Brief:
When you reach the line with "This screenshot has width=701, height=438." in the listing below, transcribe it and each line after it up to and including the line with "The width and height of the screenshot is (906, 370).", exactly and with nothing else.

=== Data for the task ===

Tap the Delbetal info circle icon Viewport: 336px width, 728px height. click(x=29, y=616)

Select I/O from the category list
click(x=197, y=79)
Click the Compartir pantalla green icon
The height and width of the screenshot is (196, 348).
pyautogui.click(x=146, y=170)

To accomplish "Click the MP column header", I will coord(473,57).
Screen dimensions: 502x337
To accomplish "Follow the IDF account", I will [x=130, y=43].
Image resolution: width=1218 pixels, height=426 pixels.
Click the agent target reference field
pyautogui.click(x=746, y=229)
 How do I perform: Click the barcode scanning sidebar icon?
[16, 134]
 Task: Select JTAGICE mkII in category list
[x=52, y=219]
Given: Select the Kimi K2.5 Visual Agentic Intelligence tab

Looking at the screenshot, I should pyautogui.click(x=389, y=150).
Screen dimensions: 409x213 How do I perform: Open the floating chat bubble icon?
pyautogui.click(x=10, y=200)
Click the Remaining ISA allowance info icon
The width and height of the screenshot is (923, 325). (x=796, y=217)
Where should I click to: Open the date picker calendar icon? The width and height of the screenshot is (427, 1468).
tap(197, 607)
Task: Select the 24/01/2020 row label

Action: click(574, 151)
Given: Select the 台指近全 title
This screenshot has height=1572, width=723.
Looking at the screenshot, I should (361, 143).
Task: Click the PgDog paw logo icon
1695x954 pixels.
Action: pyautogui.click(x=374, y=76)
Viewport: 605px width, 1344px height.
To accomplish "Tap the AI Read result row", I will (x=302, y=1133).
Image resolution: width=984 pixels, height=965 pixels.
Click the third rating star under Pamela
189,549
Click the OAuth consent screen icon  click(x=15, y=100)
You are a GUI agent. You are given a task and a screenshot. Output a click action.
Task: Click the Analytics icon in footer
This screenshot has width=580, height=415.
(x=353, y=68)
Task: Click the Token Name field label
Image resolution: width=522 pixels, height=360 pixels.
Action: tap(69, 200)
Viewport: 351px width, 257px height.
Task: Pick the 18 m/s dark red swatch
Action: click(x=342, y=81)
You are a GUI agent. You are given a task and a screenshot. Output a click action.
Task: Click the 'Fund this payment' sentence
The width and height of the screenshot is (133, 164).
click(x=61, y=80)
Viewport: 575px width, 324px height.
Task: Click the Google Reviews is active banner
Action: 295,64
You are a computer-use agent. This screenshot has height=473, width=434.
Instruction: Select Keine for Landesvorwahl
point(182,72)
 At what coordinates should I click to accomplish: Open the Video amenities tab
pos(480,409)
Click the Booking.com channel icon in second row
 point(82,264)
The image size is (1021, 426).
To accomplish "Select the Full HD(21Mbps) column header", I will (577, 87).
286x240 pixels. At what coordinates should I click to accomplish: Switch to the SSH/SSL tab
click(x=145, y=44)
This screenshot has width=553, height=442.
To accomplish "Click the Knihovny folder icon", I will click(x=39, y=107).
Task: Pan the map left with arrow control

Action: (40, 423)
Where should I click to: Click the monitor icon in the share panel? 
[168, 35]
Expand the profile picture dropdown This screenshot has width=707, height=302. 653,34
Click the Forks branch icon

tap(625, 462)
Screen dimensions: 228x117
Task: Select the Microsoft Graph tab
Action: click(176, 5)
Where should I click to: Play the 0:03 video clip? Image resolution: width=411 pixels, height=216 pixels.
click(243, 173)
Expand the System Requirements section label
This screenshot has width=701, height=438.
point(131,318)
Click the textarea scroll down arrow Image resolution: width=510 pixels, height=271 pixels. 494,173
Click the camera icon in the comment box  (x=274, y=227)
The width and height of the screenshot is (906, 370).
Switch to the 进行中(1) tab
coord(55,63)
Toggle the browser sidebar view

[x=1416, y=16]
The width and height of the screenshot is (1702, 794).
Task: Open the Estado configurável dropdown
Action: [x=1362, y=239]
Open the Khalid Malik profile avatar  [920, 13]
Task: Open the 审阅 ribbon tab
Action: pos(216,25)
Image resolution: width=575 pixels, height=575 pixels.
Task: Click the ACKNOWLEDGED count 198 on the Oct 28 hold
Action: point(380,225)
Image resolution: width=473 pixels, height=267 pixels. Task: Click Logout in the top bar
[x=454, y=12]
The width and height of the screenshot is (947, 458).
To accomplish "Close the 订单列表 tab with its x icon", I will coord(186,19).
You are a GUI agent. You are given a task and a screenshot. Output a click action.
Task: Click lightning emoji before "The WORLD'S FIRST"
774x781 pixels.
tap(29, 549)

===

Task output:
This screenshot has width=701, height=438.
point(131,318)
Click the textarea scroll down arrow Image resolution: width=510 pixels, height=271 pixels. 494,173
Click the camera icon in the comment box  (x=274, y=227)
The width and height of the screenshot is (906, 370).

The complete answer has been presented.